# PROVIDED DATA:
-- -- --
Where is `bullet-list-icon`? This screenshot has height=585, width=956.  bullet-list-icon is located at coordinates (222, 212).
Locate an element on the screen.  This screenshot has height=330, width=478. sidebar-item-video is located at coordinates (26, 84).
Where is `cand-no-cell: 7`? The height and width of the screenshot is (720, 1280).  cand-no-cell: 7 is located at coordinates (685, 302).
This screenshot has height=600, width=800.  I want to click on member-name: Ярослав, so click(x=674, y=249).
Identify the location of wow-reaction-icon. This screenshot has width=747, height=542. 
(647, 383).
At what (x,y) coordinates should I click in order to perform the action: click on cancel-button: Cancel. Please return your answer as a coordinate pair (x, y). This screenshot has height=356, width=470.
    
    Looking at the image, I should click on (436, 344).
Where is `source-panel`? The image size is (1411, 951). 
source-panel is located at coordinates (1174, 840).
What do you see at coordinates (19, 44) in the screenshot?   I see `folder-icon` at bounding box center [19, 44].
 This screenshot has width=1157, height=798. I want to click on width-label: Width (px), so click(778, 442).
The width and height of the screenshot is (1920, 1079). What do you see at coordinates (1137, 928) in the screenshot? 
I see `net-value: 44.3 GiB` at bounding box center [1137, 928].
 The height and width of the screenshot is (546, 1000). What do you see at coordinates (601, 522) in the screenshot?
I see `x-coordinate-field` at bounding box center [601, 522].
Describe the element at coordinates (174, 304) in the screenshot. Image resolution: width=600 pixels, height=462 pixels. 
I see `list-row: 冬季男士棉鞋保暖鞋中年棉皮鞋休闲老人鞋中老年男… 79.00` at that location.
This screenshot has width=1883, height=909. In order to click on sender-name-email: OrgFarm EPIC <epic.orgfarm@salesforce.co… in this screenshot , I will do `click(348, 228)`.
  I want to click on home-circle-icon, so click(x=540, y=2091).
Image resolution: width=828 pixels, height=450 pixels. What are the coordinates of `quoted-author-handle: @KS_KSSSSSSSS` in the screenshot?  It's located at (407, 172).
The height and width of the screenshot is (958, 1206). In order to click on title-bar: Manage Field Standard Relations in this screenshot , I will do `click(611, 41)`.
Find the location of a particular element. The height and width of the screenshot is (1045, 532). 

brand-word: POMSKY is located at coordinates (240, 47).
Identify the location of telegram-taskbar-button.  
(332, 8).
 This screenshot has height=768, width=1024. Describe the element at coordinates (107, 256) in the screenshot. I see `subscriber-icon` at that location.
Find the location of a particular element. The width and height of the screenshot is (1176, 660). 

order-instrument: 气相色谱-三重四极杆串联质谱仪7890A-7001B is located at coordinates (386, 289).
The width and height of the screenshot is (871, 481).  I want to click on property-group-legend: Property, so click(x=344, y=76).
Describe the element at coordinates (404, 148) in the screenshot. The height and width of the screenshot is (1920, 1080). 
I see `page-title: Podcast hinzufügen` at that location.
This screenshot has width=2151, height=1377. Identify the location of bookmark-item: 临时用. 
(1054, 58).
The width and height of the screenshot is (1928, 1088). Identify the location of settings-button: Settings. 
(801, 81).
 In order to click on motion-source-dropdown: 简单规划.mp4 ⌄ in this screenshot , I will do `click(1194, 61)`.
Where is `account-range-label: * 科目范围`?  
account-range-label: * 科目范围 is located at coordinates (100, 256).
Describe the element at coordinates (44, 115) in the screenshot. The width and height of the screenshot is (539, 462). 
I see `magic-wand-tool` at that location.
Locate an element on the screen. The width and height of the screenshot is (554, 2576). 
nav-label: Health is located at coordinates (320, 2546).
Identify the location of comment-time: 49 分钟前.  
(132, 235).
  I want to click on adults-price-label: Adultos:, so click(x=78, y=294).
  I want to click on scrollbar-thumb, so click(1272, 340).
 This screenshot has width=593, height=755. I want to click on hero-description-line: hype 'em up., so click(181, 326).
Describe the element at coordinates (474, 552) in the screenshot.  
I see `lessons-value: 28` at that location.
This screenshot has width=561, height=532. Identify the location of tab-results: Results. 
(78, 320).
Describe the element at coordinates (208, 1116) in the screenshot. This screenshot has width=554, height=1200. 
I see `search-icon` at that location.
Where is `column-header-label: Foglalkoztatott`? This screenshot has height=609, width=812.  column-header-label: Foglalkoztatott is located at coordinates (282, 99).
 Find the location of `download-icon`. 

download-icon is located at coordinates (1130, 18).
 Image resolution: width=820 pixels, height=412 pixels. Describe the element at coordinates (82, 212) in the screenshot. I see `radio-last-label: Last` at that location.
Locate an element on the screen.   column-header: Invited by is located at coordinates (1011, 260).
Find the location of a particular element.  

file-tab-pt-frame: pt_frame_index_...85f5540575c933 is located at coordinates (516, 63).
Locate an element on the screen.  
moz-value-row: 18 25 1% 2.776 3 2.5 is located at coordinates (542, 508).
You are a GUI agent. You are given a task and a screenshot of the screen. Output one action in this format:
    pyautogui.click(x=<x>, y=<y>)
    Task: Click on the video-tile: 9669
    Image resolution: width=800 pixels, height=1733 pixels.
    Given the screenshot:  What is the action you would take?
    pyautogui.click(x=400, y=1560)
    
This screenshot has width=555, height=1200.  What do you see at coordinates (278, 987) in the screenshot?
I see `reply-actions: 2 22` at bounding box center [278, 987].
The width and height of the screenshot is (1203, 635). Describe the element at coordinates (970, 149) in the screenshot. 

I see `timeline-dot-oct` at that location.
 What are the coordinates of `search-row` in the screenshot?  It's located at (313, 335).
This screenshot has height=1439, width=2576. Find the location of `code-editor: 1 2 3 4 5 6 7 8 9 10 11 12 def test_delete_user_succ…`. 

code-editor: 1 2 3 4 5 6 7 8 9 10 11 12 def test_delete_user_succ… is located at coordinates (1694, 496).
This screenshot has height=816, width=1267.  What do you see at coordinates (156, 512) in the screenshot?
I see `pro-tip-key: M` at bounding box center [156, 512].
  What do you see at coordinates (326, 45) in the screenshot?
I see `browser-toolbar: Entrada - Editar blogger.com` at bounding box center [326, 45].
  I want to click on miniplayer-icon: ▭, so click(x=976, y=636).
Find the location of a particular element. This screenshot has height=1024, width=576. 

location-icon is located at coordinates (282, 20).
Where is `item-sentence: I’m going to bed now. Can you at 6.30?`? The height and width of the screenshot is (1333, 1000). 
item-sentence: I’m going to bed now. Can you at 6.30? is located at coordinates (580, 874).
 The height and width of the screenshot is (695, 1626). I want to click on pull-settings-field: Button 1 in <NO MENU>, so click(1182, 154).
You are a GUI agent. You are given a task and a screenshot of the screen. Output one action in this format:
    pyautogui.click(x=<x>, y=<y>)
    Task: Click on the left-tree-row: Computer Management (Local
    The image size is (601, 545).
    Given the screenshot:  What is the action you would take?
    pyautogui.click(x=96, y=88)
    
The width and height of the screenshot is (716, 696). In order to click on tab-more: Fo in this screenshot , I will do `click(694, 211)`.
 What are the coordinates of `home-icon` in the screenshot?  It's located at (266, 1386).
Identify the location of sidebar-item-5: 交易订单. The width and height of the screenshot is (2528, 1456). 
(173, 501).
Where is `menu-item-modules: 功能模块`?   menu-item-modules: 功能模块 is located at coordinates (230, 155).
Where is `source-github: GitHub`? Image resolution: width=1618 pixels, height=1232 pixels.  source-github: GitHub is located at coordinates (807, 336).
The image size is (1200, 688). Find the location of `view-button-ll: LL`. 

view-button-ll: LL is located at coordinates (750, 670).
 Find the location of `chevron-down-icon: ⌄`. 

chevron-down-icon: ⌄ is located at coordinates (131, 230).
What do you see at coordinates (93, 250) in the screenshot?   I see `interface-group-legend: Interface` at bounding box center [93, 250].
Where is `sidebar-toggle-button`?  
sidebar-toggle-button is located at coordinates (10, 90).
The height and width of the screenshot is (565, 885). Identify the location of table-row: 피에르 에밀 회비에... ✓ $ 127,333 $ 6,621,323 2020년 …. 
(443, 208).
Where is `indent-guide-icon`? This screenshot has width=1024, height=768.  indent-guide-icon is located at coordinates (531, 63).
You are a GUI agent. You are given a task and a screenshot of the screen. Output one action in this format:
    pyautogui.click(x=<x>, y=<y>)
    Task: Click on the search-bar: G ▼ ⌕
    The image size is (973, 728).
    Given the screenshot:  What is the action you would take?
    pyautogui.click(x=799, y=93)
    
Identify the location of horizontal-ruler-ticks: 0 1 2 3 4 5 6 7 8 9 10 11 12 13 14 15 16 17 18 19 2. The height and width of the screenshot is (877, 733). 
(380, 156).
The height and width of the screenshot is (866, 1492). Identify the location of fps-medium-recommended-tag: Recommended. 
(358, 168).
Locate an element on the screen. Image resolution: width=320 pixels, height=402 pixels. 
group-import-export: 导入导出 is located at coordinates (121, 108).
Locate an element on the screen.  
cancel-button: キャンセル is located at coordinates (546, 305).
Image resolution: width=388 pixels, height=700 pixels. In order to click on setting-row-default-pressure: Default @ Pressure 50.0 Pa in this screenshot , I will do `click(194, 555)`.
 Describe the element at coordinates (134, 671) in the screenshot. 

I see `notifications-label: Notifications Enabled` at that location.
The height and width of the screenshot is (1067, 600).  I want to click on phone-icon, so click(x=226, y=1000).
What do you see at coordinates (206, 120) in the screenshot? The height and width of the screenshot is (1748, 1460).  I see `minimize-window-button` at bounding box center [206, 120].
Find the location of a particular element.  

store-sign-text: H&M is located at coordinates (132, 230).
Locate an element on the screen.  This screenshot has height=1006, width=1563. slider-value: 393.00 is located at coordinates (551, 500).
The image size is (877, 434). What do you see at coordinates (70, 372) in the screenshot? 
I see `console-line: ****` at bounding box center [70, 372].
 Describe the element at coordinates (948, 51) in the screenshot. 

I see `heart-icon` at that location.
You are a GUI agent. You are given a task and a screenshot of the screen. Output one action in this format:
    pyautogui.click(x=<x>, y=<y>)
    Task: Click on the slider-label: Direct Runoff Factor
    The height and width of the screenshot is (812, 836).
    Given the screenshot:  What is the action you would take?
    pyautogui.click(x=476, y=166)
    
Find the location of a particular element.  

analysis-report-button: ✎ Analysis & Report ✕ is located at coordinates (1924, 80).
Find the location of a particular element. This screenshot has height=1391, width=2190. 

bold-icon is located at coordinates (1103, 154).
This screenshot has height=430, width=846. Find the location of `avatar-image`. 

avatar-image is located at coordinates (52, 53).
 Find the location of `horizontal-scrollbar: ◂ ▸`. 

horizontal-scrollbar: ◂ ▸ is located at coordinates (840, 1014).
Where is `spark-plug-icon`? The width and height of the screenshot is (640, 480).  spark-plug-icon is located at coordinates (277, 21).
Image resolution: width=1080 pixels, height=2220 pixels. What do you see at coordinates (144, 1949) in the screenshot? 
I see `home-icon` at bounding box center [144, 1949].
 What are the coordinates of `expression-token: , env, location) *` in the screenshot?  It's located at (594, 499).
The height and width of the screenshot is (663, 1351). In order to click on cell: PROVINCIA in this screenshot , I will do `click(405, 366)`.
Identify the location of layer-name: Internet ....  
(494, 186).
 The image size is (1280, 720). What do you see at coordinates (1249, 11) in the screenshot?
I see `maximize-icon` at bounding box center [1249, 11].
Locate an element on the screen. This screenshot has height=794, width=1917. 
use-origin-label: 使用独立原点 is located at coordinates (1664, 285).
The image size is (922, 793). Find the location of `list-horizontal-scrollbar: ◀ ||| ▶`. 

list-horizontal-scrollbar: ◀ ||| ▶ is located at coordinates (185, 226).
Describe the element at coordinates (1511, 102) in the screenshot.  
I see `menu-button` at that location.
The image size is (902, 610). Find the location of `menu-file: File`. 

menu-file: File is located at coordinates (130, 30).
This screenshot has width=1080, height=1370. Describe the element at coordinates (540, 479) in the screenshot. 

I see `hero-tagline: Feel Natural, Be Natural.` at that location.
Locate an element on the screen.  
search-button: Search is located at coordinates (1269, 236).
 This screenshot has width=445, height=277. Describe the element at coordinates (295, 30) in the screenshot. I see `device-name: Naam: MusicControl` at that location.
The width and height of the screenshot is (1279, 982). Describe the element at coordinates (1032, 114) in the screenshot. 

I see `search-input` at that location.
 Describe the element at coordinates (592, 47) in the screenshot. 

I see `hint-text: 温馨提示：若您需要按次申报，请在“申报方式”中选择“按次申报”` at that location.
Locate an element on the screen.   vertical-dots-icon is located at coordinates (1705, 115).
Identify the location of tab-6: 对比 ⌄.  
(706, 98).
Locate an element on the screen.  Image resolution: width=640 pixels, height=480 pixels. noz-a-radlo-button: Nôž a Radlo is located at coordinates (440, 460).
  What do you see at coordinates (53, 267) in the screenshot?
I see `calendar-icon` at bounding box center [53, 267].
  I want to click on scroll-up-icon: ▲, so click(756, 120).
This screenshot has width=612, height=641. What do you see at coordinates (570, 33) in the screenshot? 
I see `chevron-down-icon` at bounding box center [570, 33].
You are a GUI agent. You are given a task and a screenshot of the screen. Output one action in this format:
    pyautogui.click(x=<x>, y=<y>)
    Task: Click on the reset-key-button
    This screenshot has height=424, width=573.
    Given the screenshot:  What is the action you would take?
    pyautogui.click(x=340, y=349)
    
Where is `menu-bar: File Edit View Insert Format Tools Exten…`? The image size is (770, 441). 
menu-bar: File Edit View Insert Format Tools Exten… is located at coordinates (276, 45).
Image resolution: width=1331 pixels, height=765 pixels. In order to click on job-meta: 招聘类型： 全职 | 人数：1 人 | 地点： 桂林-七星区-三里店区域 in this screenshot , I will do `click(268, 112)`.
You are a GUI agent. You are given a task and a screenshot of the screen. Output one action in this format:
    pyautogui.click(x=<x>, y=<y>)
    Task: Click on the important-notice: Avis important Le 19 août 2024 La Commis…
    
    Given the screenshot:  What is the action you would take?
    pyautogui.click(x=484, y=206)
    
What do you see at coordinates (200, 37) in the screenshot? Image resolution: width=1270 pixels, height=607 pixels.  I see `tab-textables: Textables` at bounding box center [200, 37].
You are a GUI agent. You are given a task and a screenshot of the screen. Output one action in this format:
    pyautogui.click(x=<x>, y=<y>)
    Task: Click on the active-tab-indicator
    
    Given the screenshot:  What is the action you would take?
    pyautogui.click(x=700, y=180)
-- -- --
# REQUIREMENT:
Reproduce the data from the line containing "This screenshot has width=555, height=1200." through the line containing "at (266, 1386).", switching "search-row" to "search-field" and leaving everything else unchanged.

# REPLY TO THE TASK:
This screenshot has width=555, height=1200.  What do you see at coordinates (278, 987) in the screenshot?
I see `reply-actions: 2 22` at bounding box center [278, 987].
The width and height of the screenshot is (1203, 635). Describe the element at coordinates (970, 149) in the screenshot. 

I see `timeline-dot-oct` at that location.
 What are the coordinates of `search-field` in the screenshot?  It's located at (313, 335).
This screenshot has height=1439, width=2576. Find the location of `code-editor: 1 2 3 4 5 6 7 8 9 10 11 12 def test_delete_user_succ…`. 

code-editor: 1 2 3 4 5 6 7 8 9 10 11 12 def test_delete_user_succ… is located at coordinates (1694, 496).
This screenshot has height=816, width=1267.  What do you see at coordinates (156, 512) in the screenshot?
I see `pro-tip-key: M` at bounding box center [156, 512].
  What do you see at coordinates (326, 45) in the screenshot?
I see `browser-toolbar: Entrada - Editar blogger.com` at bounding box center [326, 45].
  I want to click on miniplayer-icon: ▭, so click(x=976, y=636).
Find the location of a particular element. This screenshot has height=1024, width=576. 

location-icon is located at coordinates (282, 20).
Where is `item-sentence: I’m going to bed now. Can you at 6.30?`? The height and width of the screenshot is (1333, 1000). 
item-sentence: I’m going to bed now. Can you at 6.30? is located at coordinates (580, 874).
 The height and width of the screenshot is (695, 1626). I want to click on pull-settings-field: Button 1 in <NO MENU>, so click(1182, 154).
You are a GUI agent. You are given a task and a screenshot of the screen. Output one action in this format:
    pyautogui.click(x=<x>, y=<y>)
    Task: Click on the left-tree-row: Computer Management (Local
    The image size is (601, 545).
    Given the screenshot:  What is the action you would take?
    pyautogui.click(x=96, y=88)
    
The width and height of the screenshot is (716, 696). In order to click on tab-more: Fo in this screenshot , I will do `click(694, 211)`.
 What are the coordinates of `home-icon` in the screenshot?  It's located at (266, 1386).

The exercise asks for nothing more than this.